A propósito das presidenciais

[bem, pus este título para atrair freguesia. E sempre dou a entender, a quem se limitar a lê-lo, que sou uma pessoa extremamente actual. 
Afinal, sou uma blogger, ou sou um rato? (Poupai-me à piada fácil, que eu também já a fiz.)
Onde é que está o gato?]

Hoje acordei com esta dúvida a assaltar-me, à mão armada, como todas as que me assolam o espírito, o corpo e sei lá se não também os fantasmas que tenho trancados no sótão — ou isso são os macaquinhos? Pois, os fantasmas é no armário, não, espera, isso é com os esqueletos, ou então aquela da libertação sexual —, tudo isto por causa dos retratos que se tiram por aí a torto e a direito, mais torto que outra coisa, que de Direito não têm nada, nem obra de engenharia, é tudo a disparar em todas as direcções, atiradores furtivos, que até mete medo ao susto, ou a darem o corpo às balas, que é como quem diz às selfies.

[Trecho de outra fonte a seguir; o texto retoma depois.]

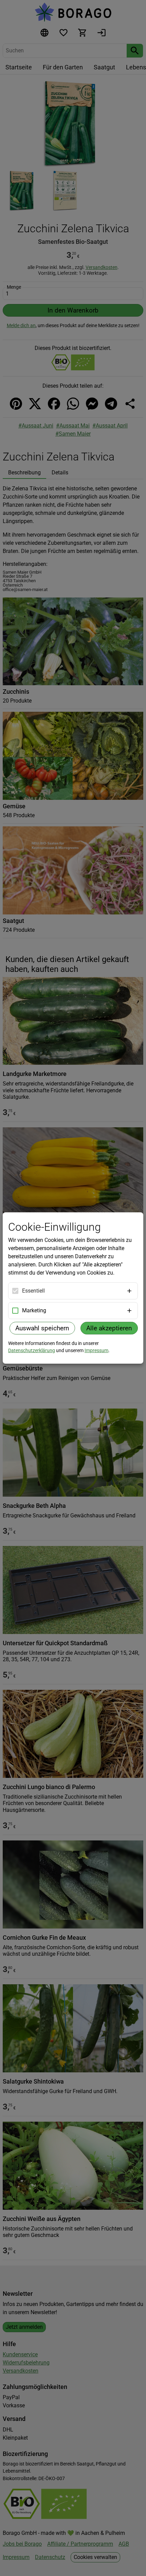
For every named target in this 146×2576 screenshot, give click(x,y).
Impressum (96, 1350)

Dantes, a minha bisavó, por exemplo, sentava-se numa poltrona de veludo e o fotógrafo tirava-lhe o retrato a castanho e branco. Ela não sorria, e se era linda, a minha bisavó. Atrás, em pé, o meu bisavô. A minha avó também não sorria, e se era linda a minha avó. Foi fotografada em estúdio, ao lado do meu avô, numa montagem feita pelo artista, que já dominava o photoshop muito antes de ele ter sido inventado, e até foi capaz de colocar os meus avós lado a lado, no retrato como na vida, com a mesma idade e tudo, distanciados que eram em catorze anos um do outro. O meu pai e a minha mãe foram fotografados juntos e um ao outro, um pelo outro, nas fotografias como na vida, e sorriam ambos, e se eram lindos, a minha mãe e o meu pai, e o sorriso era ao outro, era para o outro que sorriam quando apareciam nas fotografias lá deles, tanto naquelas em que apareciam os dois, como nas outras, em que apareciam sozinhos. Nesse tempo, as pessoas sorriam para o fotógrafo, mesmo que ele não fosse um profissional. Não era preciso dizer "Olha o passarinho", era só preciso gostar da pessoa que nos tirava a fotografia, ou daquela a quem íamos oferecê-la. Eu própria tenho muitas fotografias a sorrir, porque o meu pai mas tirava, só que vá-se lá perceber porquê, a fotografia mais bonita de toda a minha vida é uma em que eu ainda nem devia ter feito cinco anos, estou junto ao mar, de cócoras, e tenho o queixo pousado num joelho, mas não estou a sorrir.
Quando apareceram os telemóveis com câmara, as pessoas perderam a cabeça (quase literalmente), viraram aquilo na direcção das suas caras e pum-pum-pum, o horror. Sorriam muito, porque sorriam para si mesmas, o que as devia desinibir, libertar de medos de entrega, ou sei lá que outras psicologias várias, que envolvam fantasmas, macaquinhos ou esqueletos. Teremos, eventualmente, uma geração inteira de caras sorridentes, cujo antebraço será uma das principais figuras de todos os seus álbuns, se algum dia chegarem a fazê-los. Eu própria cheguei a tirar algumas, mea culpa, espalhando o meu sorriso ao longo do meu braço, mea tão grande culpa. 
Não teremos, não. Inventado o selfie stick, aumentada a distância de disparo para além do tamanho de um braço, surge agora uma outra geração, cujos registos apresentam, de canto, indisfarçável porque nem essa preocupação existe, o vestígio do stick. E, invariavelmente, um sorriso — completo, sincero, artístico — para o pau.